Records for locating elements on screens

★ ★ ★ ★ ★ ★ ★

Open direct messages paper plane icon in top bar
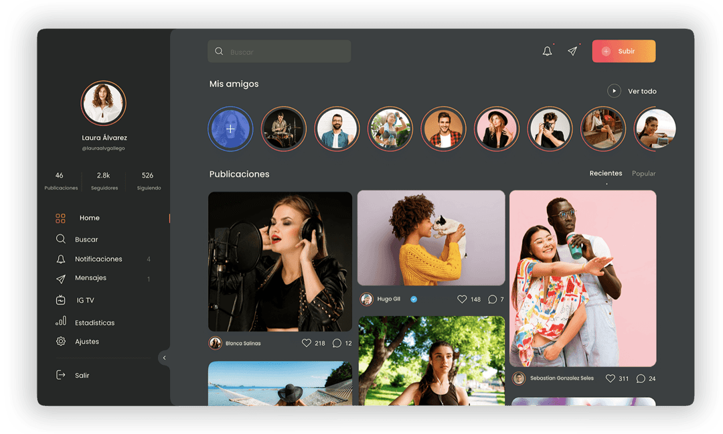pos(572,52)

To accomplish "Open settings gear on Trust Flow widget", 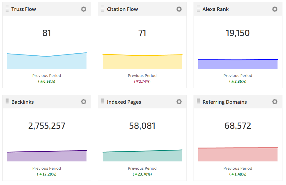I will (84, 9).
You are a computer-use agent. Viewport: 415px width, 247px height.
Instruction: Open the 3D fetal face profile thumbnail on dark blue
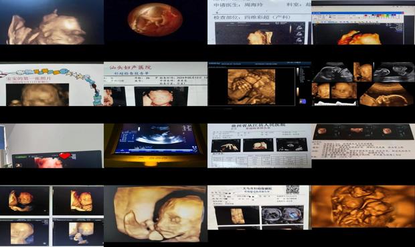pyautogui.click(x=52, y=22)
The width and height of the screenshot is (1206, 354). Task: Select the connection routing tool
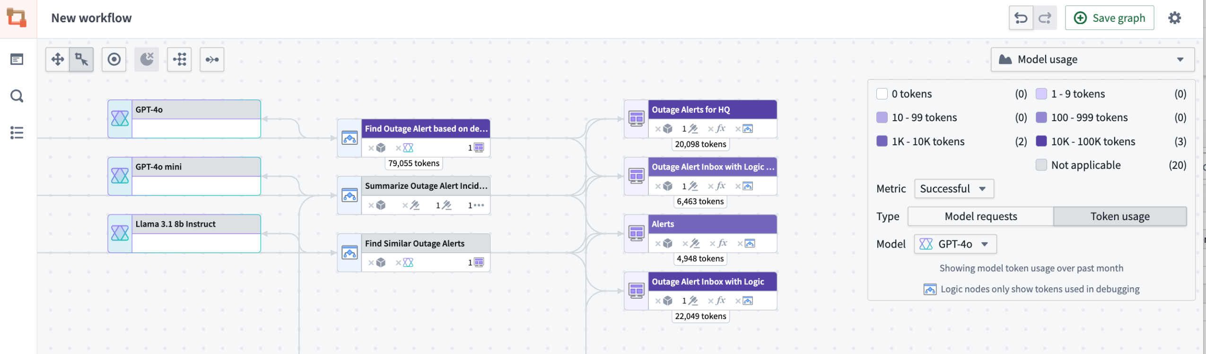point(212,60)
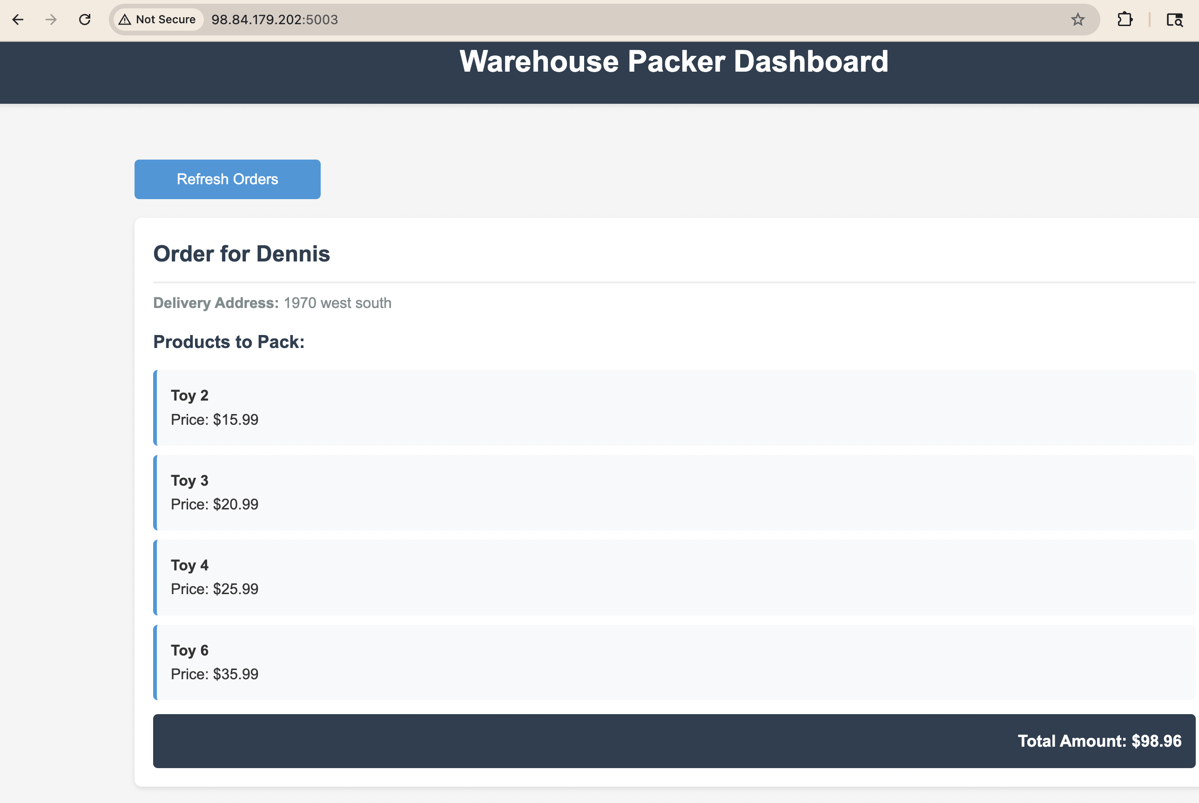Viewport: 1199px width, 803px height.
Task: Click the Order for Dennis heading
Action: coord(241,254)
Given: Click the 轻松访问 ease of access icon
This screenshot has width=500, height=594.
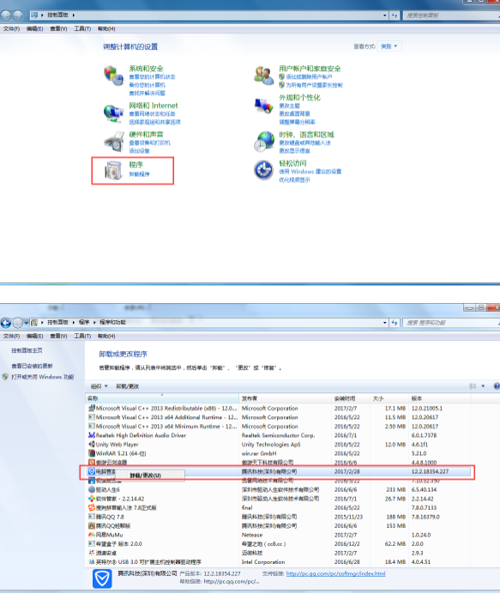Looking at the screenshot, I should [263, 170].
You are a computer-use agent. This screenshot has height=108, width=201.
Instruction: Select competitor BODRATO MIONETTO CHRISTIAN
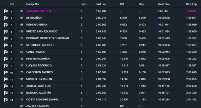(48, 38)
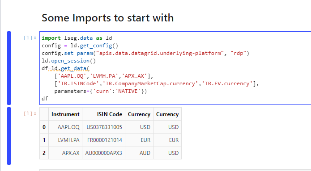Click row index 2 in output table
The height and width of the screenshot is (171, 311).
[44, 153]
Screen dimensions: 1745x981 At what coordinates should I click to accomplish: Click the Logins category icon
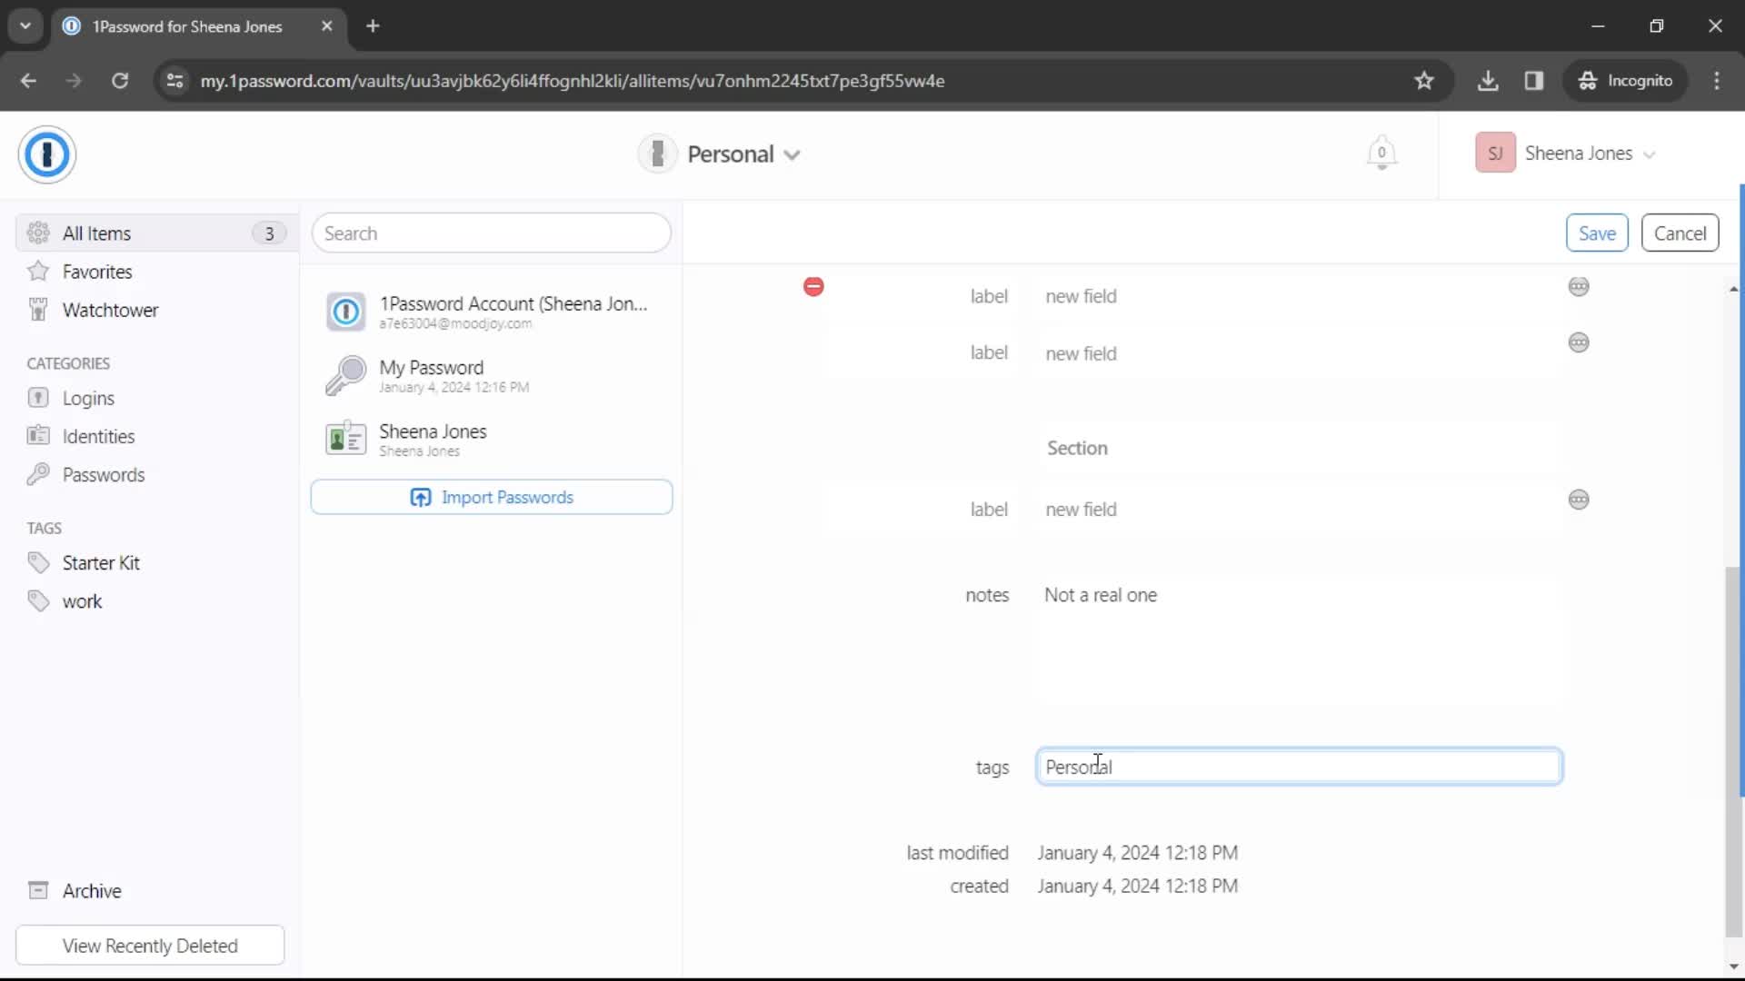[x=37, y=398]
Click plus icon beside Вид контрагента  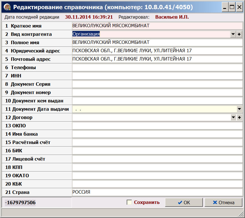point(240,34)
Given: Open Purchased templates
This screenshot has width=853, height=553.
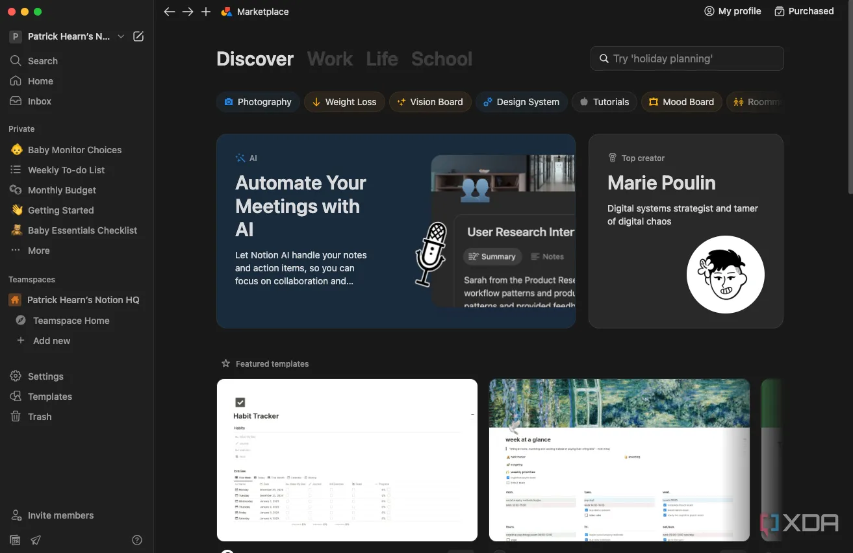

★ ★ ★ ★ ★ ★ ★

▸ WORK TO COMPLETE:
Extract, word for word, the part of the records that opens with the line containing "Given: Click the 轻松访问 ease of access icon" and closes with the line containing "Looking at the", including both of those lines. Leave the pictures out of your answer.

▸ RESPONSE BELOW:
Given: Click the 轻松访问 ease of access icon
This screenshot has width=500, height=594.
Looking at the screenshot, I should [263, 170].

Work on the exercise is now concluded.